The goamdsmi_shim library

The goamdsmi_shim is the wrapper library over the AMD E_SMI, ROCm and AMDSMI library APIs. This shim library provides entry points to the goamdsmi GO language binding. This library code is built independently into a shared library that has a dependency on the E-SMI, ROCm and AMDSMI libraries.

Building the goamdsmi_shim library

Additional Required software for building

In order to build the goamdsmi_shim library, the following components are required. Note that the software versions listed are what is being used in development.

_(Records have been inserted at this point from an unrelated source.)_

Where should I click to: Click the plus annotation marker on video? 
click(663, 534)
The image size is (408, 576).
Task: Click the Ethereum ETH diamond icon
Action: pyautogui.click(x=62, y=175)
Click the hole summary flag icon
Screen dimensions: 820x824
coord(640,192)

Earlier versions are not guaranteed to work:

  • CMake (v3.5.0)

Building the library is achieved by following the typical CMake build sequence, as follows.

$ cd goamdsmi_shim

$ mkdir -p build

$ cd build

$ cmake ../amd_smi.cmake ../

$ make

The built library will appear in the build folder.

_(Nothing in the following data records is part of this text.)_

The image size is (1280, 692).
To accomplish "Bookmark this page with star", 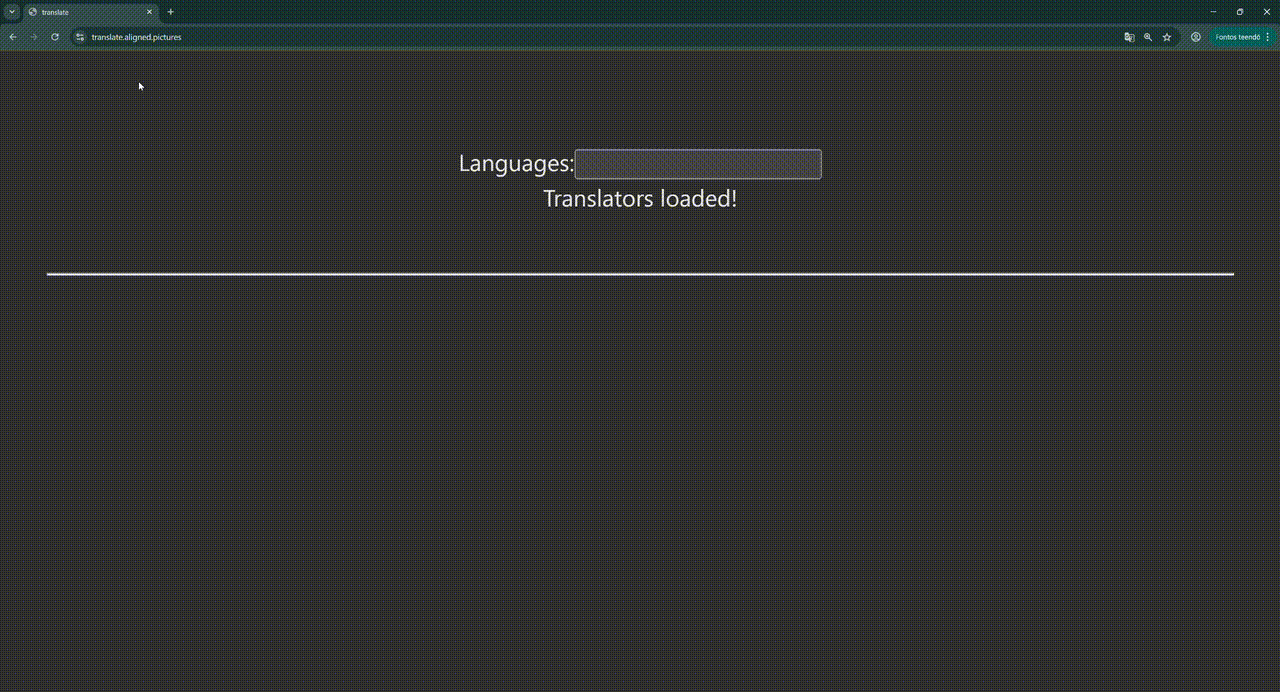I will click(1167, 37).
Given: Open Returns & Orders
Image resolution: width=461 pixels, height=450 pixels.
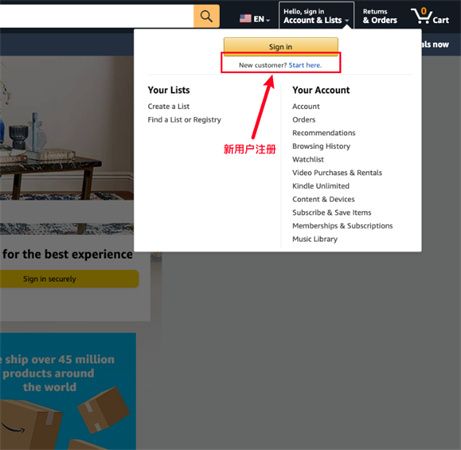Looking at the screenshot, I should point(380,16).
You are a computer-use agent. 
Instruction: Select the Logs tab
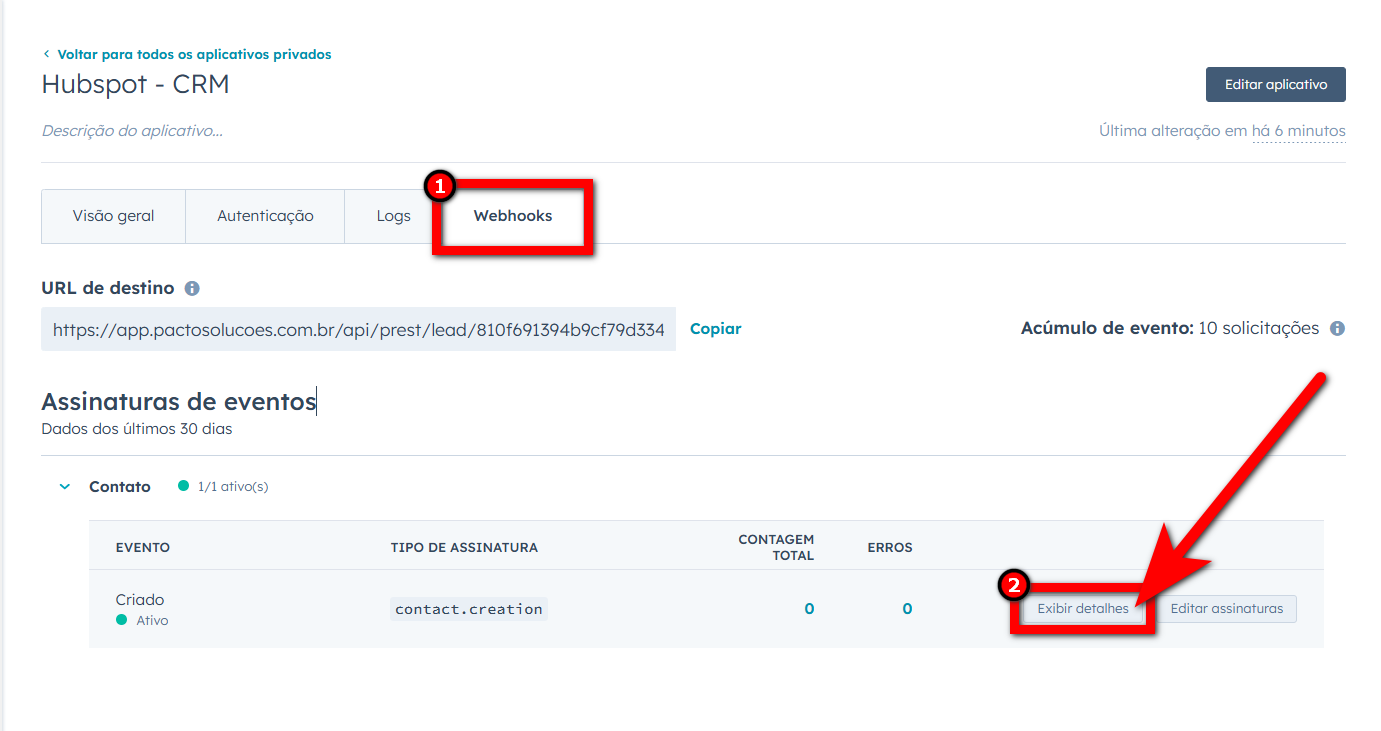(x=393, y=216)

# Install library file and header; default location is /opt/goamdsmi/

$ sudo make install

** NOTE: ** The below combinations useful for compilation as per user requirement:

$ cmake ../amd_smi.cmake ../

# The above command will pick default -DWITH_ESMI=OFF -DWITH_ROCM_SMI=OFF -DWITH_AMDSMI=ON

(or)

$ cmake -C ../amd_smi.cmake ../

# The '-C' option will pick default -DWITH_ESMI=ON -DWITH_ROCM_SMI=ON -DWITH_AMDSMI=ON

(or)

$ cmake -DWITH_ESMI=ON -DWITH_ROCM_SMI=OFF -DWITH_AMDSMI=OFF ../amd_smi.cmake ../

$ cmake -DWITH_ESMI=OFF -DWITH_ROCM_SMI=ON -DWITH_AMDSMI=OFF ../amd_smi.cmake ../

$ cmake -DWITH_ESMI=OFF -DWITH_ROCM_SMI=OFF -DWITH_AMDSMI=ON ../amd_smi.cmake ../

The command useful if user needs to build as per the requirement

GO APIs exported by the GO SMI Binding

GO_gpu_init()

### Input: none
### Return: bool status where false is a failure

GO_gpu_num_monitor_devices()

### Input: none
### Return: uint value of number of GPU devices. ZERO is a failure

GO_gpu_dev_id_get()

### Input: none
### Return: uint16_t value of GPU dev id.  0xFFFF is a failure

GO_gpu_dev_power_cap_get()

### Input: int value of dev index
### Return: uint64_t value of power cap. 0xFFFFFFFFFFFFFFFF is a failure

GO_gpu_dev_power_ave_get()

### Input: int value of dev index
### Return: uint64_t value of power avg. 0xFFFFFFFFFFFFFFFF is a failure

GO_gpu_dev_temp_metric_get()

### Input: int value of dev index, sensor and metric
### Return: uint64_t value of current temperature. 0xFFFFFFFFFFFFFFFF is a failure

GO_gpu_dev_gpu_clk_freq_get_sclk()

### Input: int value of dev index
### Return: uint64_t value of system frequency. 0xFFFFFFFFFFFFFFFF is a failure

GO_gpu_dev_gpu_clk_freq_get_mclk()

### Input: int value of dev index
### Return: uint64_t value of memory frequency. 0xFFFFFFFFFFFFFFFF is a failure

GO_gpu_dev_gpu_busy_percent_get()

    ### Input: int value of dev index
    ### Return: uint32_t value of GPU Use percent. 0xFFFFFFFF is a failure

GO_gpu_dev_gpu_memory_busy_percent_get()

    ### Input: int value of dev index
    ### Return: uint64_t value of GPU memory busy percent. 0xFFFFFFFFFFFFFFFF is a failure

GO_cpu_init()

### Input: none
### Return: bool status where false is a failure

GO_cpu_number_of_sockets_get()

### Input: none
### Return: uint value of the number of sockets. ZERO indicates failure.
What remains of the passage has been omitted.